Hi Honey! Uhhh….Anyways we got to willow…but we had an adventurous night. 

We’re about to drop the dogs and go water them and then we’re going to find a spot to go run. But we had a very  very adventurous night…long story short we are going to have to put the truck in the shop…we didn’t crash or anything but… THE BRAKES CAUGHT ON FIRE…I hope you are listening to this cause seriously…MY. BRAKES….CAUGHT ON FIRE…and for once Grayson failed, he wasn’t Mr. Fix-it like, he just sat there laughing. Anyways. We’re all fine. There’s a truck auction in an hour somewhere up here…Maybe I could go…cause my brakes. CAUGHT ON FIRE. Seriously. Yup.  Uhhh…And with that news,  have a good day.

Talk to you later!

By the end of the message, I’m laughing so hard I am on the floor. I know, I know, the transcript does not convey hilarity whatsoever but Travis’ tone of voice is right on the edge of laughter and its infectious. I finally find the phone and return his call.

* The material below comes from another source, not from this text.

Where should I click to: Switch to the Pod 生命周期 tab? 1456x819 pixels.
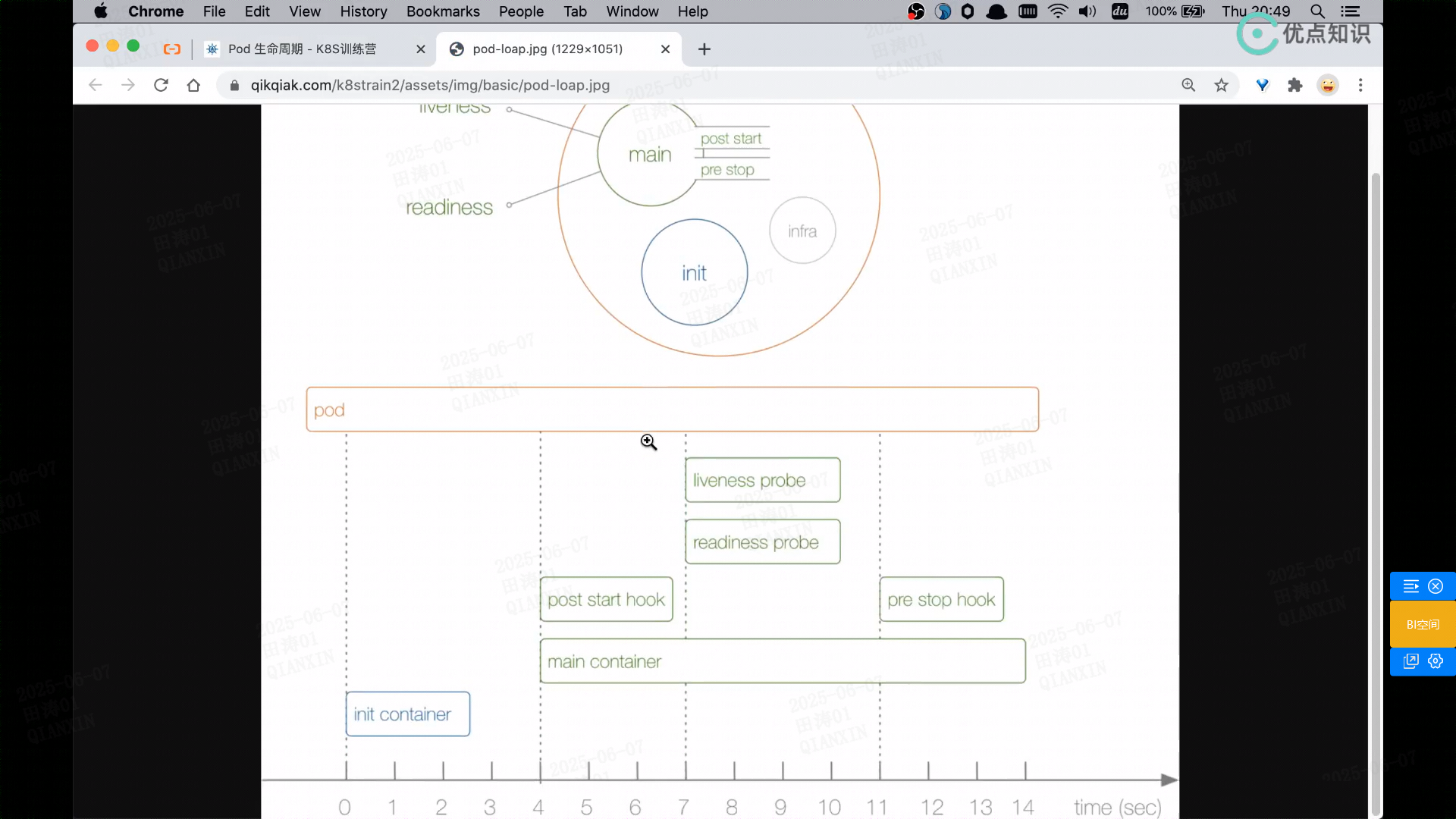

“So I hear your brakes caught on fire,” I say when he picks up.

He laughs. “Yup. Grayson just stood there laughing. I told him you know, you could at least pee on them or something.”

I start laughing.

“Instead he threw the last of our coffee on them…That was the crappiest part about the whole thing. That was good french vanilla coffee! I mean it wasn’t a big flame or anything.”

I had envisioned a small fire, you know, the type that happens when you cook steak on the grill and all the fat drips off and the fire wooshes up suddenly but just as quickly disappears.

“Yeah. That’s good,” I say.

“It was only like four inches or something.”

“Oh. That’s pathetic! That doesn’t even count!”

He laughs.

“But how did your brakes catch on fire?” I ask when I can finally stop laughing.

“The truck was acting funny. I pulled over two times before. I checked the rims on the trailer and the truck but everything seemed fine. I thought I had a flat. Nope! Then the next time I pulled over they caught on fire. It’s like they just locked up or something. So then we just slept in the car for like 4 hours. It sucked. We were like right outside of Girdwood and had no cell service. So we  just like let everything cool for awhile woke up at about 5:30 and started driving again.”

“And then they were fine?” I asked, skeptical.

“Yeah.”

“Weird.”

“It was an adventure. You would have liked it.”

I laughed. I probably would have. I have weird sense of “fun.”

“Anyways, I thought you should write about it, you know, cause well, my brakes caught fire and we had this adventure and stuff,” Travis says. He is trying not to sound too delighted.

“Ok,” I laugh.

“Hey honey, guess what?”

“What?”

“I can’t wait to go run the team!” Then, a long pause, “Also,” his tone of voice changes, trying to sound really sorry. ” you have to go do fish.”

Great. I think. “I guess I’m going to have an adventurous day.”